Francesco Lo-Coco, MD

Dr. Francesco Lo-Coco is a full Professor of Hematology and Head of the Laboratory of Integrated Diagnosis of Oncohematologic Diseases at the Department of Biopathology, University of Rome Tor Vergata, Rome, Italy. His main research activities include genetic characterization, monitoring, and treatment of hematologic tumours, particularly acute myeloid leukemia and acute promyelocytic leukemia (APL).
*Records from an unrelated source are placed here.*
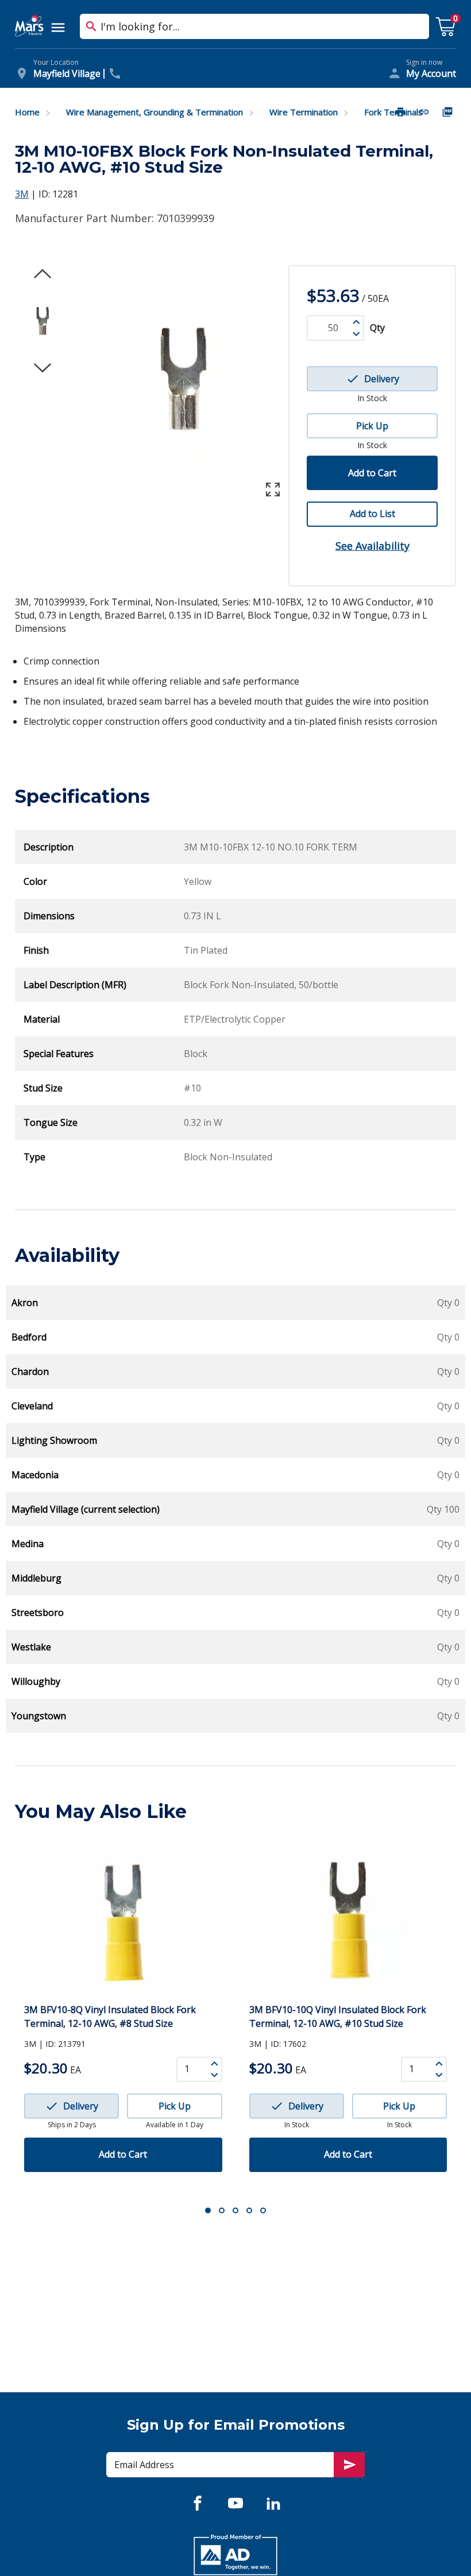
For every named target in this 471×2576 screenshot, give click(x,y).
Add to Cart (372, 473)
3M (22, 194)
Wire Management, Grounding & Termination (154, 112)
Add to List (372, 513)
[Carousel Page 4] (249, 2210)
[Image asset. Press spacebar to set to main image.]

He has served as President of the Italian Society of Experimental Hematology, been a board member of the Italian Foundation for Cancer Research, and a member of the Committee on Health Research at the Italian Ministry of Health. He is presently chairman of the APL subcommittee of the Italian National Cooperative Group GIMEMA, chairman of the Education Committee of the European Hematology Association, and a member of the editorial board for the journals Leukemia and Haematologica.